- [Извлечённый текст]
Не всё документальное кино — искусство. Я считаю фильм Навального документальным фильмом. Я считаю очень правильным, что гильдия критиков признала фильм событием года. Подчеркиваю: она не вручила фильму приз как лучшему документальному фильму. Лучшим документальным фильмом признан фильм Виктора Косаковского «Гунда», который, кстати, в конкурсе «Артдокфеста» в этом году. И там номинировались фильмы, которые были в конкурсе «Артдокфеста» — «Котлован», еще что-то. Это лучшие документальные фильмы. А фильм Навального — это действительно абсолютное событие в кино, в политике, в общественной жизни и в России, и за пределами России. И этот приз очень точно назван и очень точно соответствует. В принципе, на «Артдокфесте» фильмы Навального мы никогда не включали в наш главный конкурс. Мы могли бы их показывать во внеконкурсной программе, но фильмы Навального всегда сразу публикуются в интернете. И так как у нас на фестиваль продаются билеты, как бы нет логики продавать билеты на фильм, который есть в интернете. Но в «Артдокфесте» есть конкурс (кстати, 2-й по статусу конкурс), в который включаются фильмы, сделанные для интернета. Он так и называется — «Артдоксеть». И вот в конкурс фильмов, сделанных для интернета, мы лет 5 назад включали фильм Навального — фильм «Чайка». И он получил там главный приз. Главный приз вручается по итогам зрительского голосования. Зрители проголосовали за то, что это лучший фильм той конкурсной программы. Поэтому да, это не искусство, и не должно быть искусством. Вообще искусство — это удел небольших групп зрителей. А у Навального задача — общаться с очень большой зрительской аудиторией. Чего он, кстати, успешно добивается. 100 с лишним миллионов — я не знаю, есть ли еще какой-нибудь российский документальный фильм, получивший такую аудиторию. И он, конечно, сделан достаточно просто — как многое, что делается в интернете, делается просто. Такими точно работающими на широкую аудиторию мазками.

- [Набор данных]

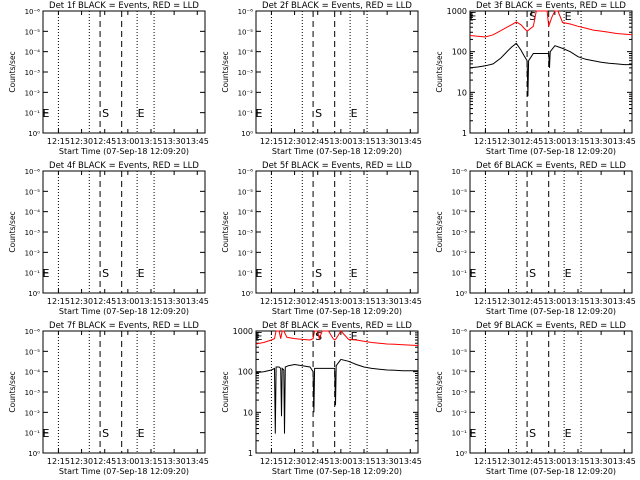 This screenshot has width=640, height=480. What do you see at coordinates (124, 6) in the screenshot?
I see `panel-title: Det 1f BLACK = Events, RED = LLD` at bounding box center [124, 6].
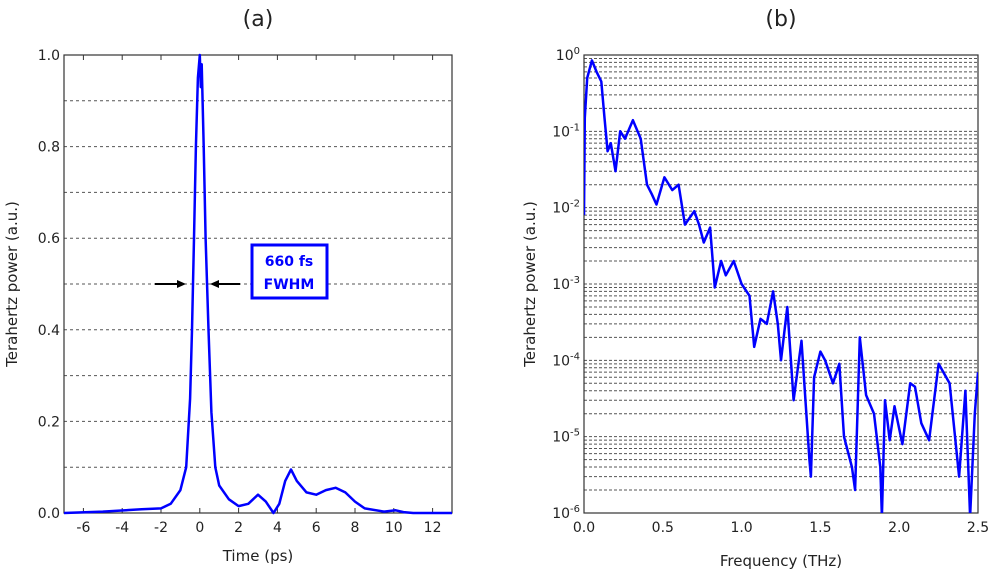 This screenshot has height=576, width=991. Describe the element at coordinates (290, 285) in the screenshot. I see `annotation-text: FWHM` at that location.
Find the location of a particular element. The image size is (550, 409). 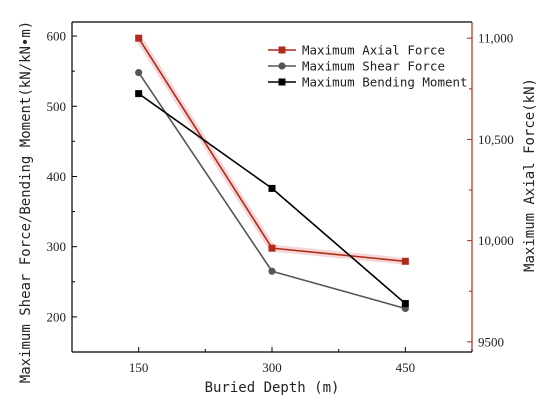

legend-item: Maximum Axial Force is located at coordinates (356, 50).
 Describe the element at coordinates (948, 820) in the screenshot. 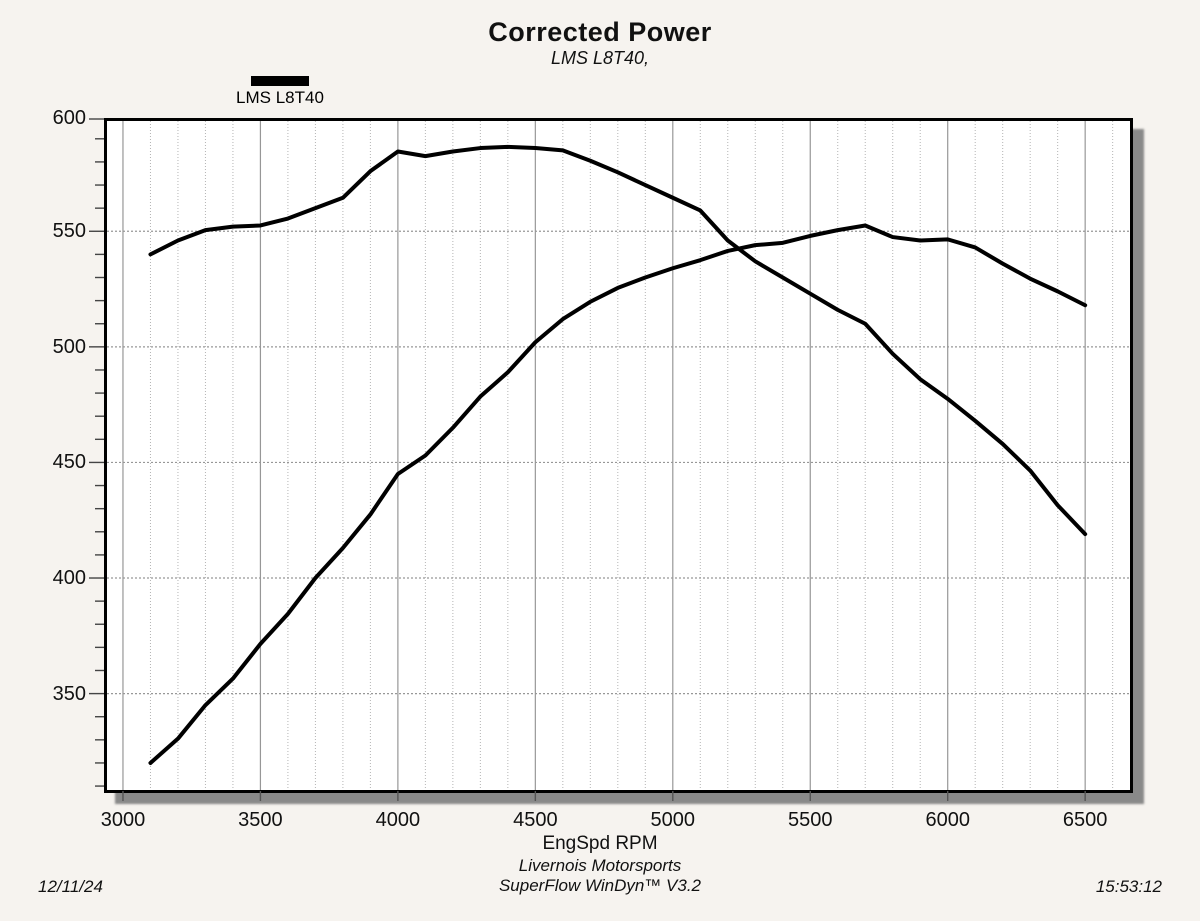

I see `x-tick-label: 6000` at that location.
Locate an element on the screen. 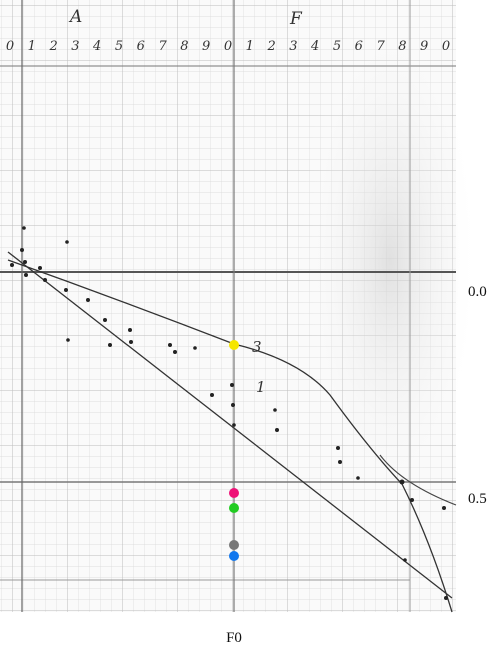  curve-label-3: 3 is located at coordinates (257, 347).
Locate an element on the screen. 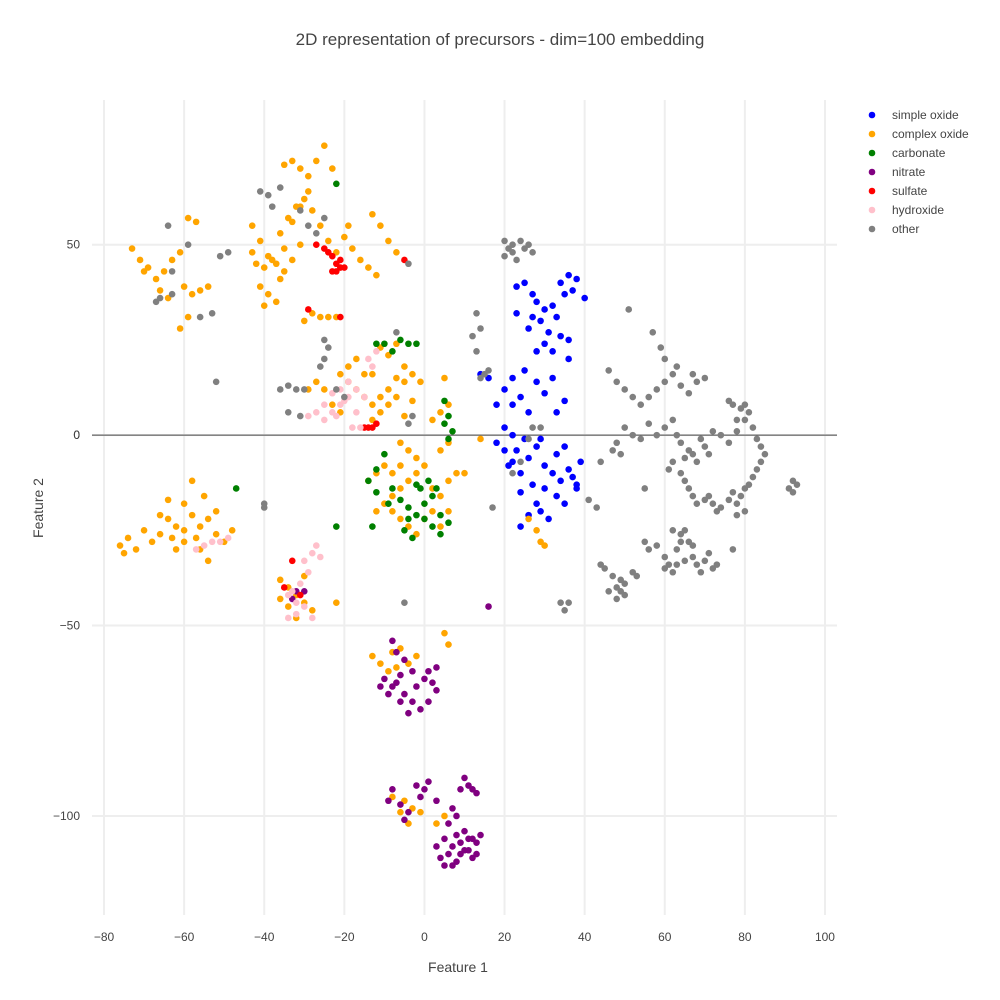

- [Задания]
1. Оформите нумерованным списком фрагмент записей от их начала до строки, содержащей «legend-item: Maximum Axial», включительно, пропустив пустые строки. Изображения в ответ не включайте.
2. Продолжите текст о фильме Навального и «Артдокфесте» после его последнего предложения.

- [Ответы]
1.
1.  This screenshot has width=640, height=480. What do you see at coordinates (124, 6) in the screenshot?
2. I see `panel-title: Det 1f BLACK = Events, RED = LLD` at bounding box center [124, 6].
3.  This screenshot has height=576, width=991. Describe the element at coordinates (290, 285) in the screenshot. I see `annotation-text: FWHM` at that location.
4. Find the location of a particular element. The image size is (550, 409). 
5. legend-item: Maximum Axial Force is located at coordinates (356, 50).

2.
М. Курников

С такими гэгами, в том числе юмористическими.

В.Манский: Фильм Навального — это действительно абсолютное событие в кино, в политике, в общественной жизни

В. Манский

Да, он владел этой технологией — он и его команда. Молодцы. Я знаю многих из этих людей. Хорошие ребята, правильно общаются со своей аудиторией, добиваются поставленных целей. Я бы так, кстати, не смог. Вот правда. Просто меня профессионально от некоторых вещей передергивает. Но кстати, Майкл Мур.

М. Курников

Да, я как раз хотел спросить: это муровщина такая?

В. Манский

Тоже небольшой, так сказать, художник, между нами-то, девочками. И, в принципе, жил бы он в Советском Союзе, он бы со своим кинематографом легко получил Ленинскую премию.

М. Курников

Ленинский университет миллионов прямо плачет.

В. Манский

Ну, у него были хорошие картины. Я сейчас по поводу его фильмов, которые после «Фаренгейта». Ну, «Фаренгейт» и после «Фаренгейта». «Куда бы еще вторгнуться» — вот это всё, что он там снимает. У него были хорошие картины. Мне нравился «Колумбайн». Это другое. А потом он как-то перешел в такой назидательный кинематографический язык — всё-то он знает, всегда он прав. Всё как-то так очень пропагандистски обостряет. Ну, имеет право — почему нет? Кстати, получил «Золотую пальмовую ветвь».

М. Максимова

Скажите, а что для вас является (и есть ли таковое) мерилом успеха, если всё-таки говорить о документальном кино как об искусстве?

М. Курников

Если просмотры не мерило.

В. Манский

Нет, просмотры точно не мерило. Это, поверьте мне, точно не мерило. Наверное, какие-то профессиональные оценки. Фестивальные призы. Но кстати, чем выше приз, тем сомнительнее эта оценка. Я вот с этого года в жюри Оскара. Раньше как-то так смотрел чуть-чуть со стороны на это дело, а в этом году решил не сачковать и посмотреть все фильмы. И должен сказать, что там тоже много профанаций, в этом деле. Очень много работают всякие бизнес-модели, промоутеры. И выходят какие-то картины — не лучшие.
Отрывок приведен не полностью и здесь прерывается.